En ce qui concerne les travaux supplémentaires au titre du lot n° 5 :
19. Les dispositions de l'article 15.3 du cahier des clauses administratives générales applicables aux marchés publics de travaux, qui prévoient l'indemnisation des travaux supplémentaires réalisés au-delà de la masse initiale des travaux et sur ordre de service du maître d'ouvrage, pour des montants, dans le cas des marchés à prix forfaitaire, excédant le vingtième de la masse initiale, ne font pas obstacle à l'indemnisation de travaux supplémentaires réalisés sans ordre de service du maître d'ouvrage, mais indispensables à la réalisation de l'ouvrage dans les règles de l'art, quel qu'en soit le montant.

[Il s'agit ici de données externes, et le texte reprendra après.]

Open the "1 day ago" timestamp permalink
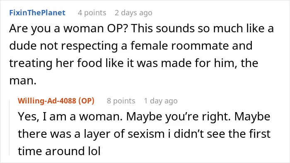Image resolution: width=290 pixels, height=163 pixels. pyautogui.click(x=161, y=101)
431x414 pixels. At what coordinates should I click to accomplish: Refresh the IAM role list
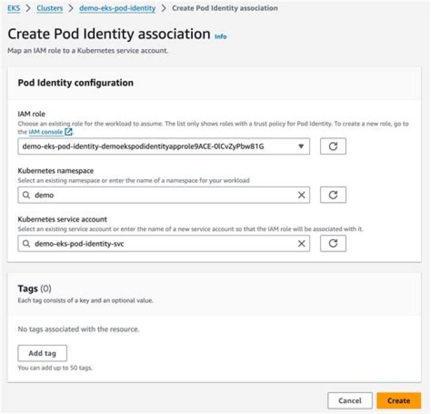[333, 146]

20. Si la société Eiffage Génie Civil sollicite le paiement d'une somme de 730 euros pour la mise en place de limitateurs d'ouvertures sur les portes et châssis de l'ouvrage, elle ne justifie pas, ainsi que l'ont retenu à bon droit les premiers juges, que cette prestation aurait été demandée par le maître d'œuvre ou le maître d'ouvrage en se bornant à faire état d'un ordre verbal qui aurait été adressé à son sous-traitant, la société Tecmir. Par ailleurs, elle ne justifie pas du caractère indispensable de ces travaux à la réalisation de l'ouvrage dans les règles de l'art. En tout état de cause, si la société appelante se prévaut d'un devis en date du 19 janvier 2015, elle ne démontre pas qu'elle aurait effectivement supporté le coût de ces travaux. Par suite, sa demande d'indemnisation de préjudices sur ce fondement doit être rejetée. Enfin, eu égard au rejet de sa demande d'indemnités à titre de travaux supplémentaires, il n'y a pas lieu d'appliquer la clause de révision de prix.

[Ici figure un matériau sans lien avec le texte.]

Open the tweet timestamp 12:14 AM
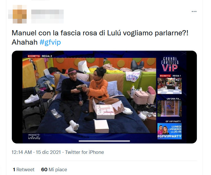This screenshot has height=175, width=211. click(x=22, y=152)
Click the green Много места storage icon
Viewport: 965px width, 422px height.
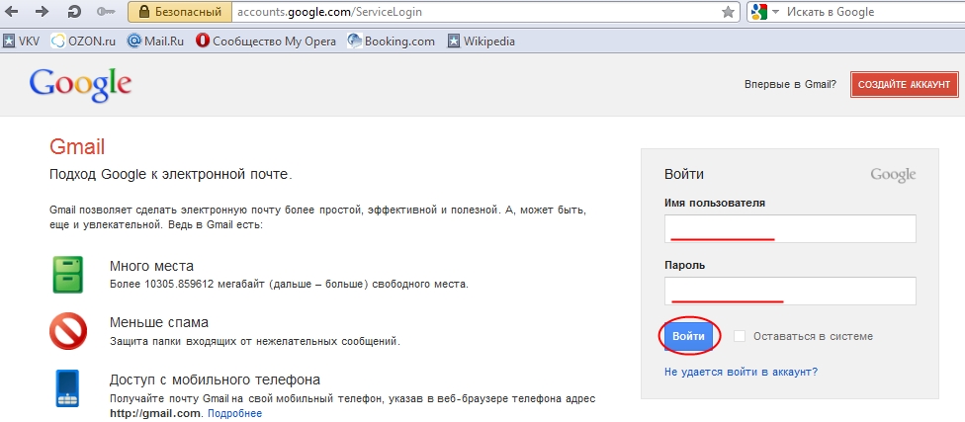click(67, 274)

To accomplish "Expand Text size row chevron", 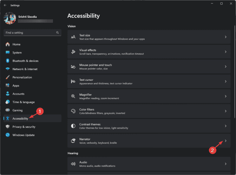I will coord(225,37).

En ce qui concerne les retenues opérées au titre du lot n° 7 :
21. Aux termes de l'article 39.2 du cahier des clauses administratives générales applicables aux marchés publics de travaux alors en vigueur : " Si un vice de construction est constaté, les dépenses correspondant au rétablissement de l'intégrité de l'ouvrage ou à sa mise en conformité avec les règles de l'art et les stipulations du marché, ainsi que les dépenses résultant des opérations éventuelles ayant permis de mettre le vice en évidence, sont à la charge de l'entrepreneur sans préjudice de l'indemnité à laquelle le maître de l'ouvrage peut alors prétendre. ".

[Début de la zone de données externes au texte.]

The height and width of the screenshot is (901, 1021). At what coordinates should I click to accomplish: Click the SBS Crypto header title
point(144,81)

S'agissant du bardage extérieur de la cage d'ascenseur :
22. Il résulte de l'instruction, ainsi qu'il a été dit précédemment, que l'habillage de la gaine d'ascenseur en matériau " Duralmond " a été supprimé du fait de l'impossibilité d'un sous-traitant de la société Eiffage Génie Civil de fournir ce matériau. Par ailleurs, il apparaît que l'état de l'ouvrage, dont la société appelante était responsable, nécessitait une reprise dont le montant de 1 763,20 euros n'est pas sérieusement contesté dans son quantum. Par suite, la société Eiffage Génie Civil n'est pas fondée à contester la retenue opérée, à ce titre, par la communauté d'agglomération de la Baie de Somme.
S'agissant du défaut d'étanchéité de la jardinière :
23. Il résulte de l'instruction que le défaut d'étanchéité de la jardinière a conduit le maître d'ouvrage à solliciter de la société Eiffage Génie Civil une reprise de celle-ci ainsi qu'au préalable, un vidage et un remplissage de cette jardinière pour un montant de 5 712,25 euros hors taxes ainsi que cela ressort de l'ordre de service n° 13 du 10 février 2015. Si aucun ordre de service du maître d'œuvre n'a été émis pour le remplissage de la jardinière comme le prévoyait cet ordre de service n° 13, il résulte de l'instruction que la société Eiffage Génie Civil n'a pas davantage réalisé le vidage de celle-ci et que l'ensemble de l'opération a été réalisée par la société Trancart. Par suite, elle n'est pas fondée à contester la retenue opérée par la communauté d'agglomération de la Baie de Somme.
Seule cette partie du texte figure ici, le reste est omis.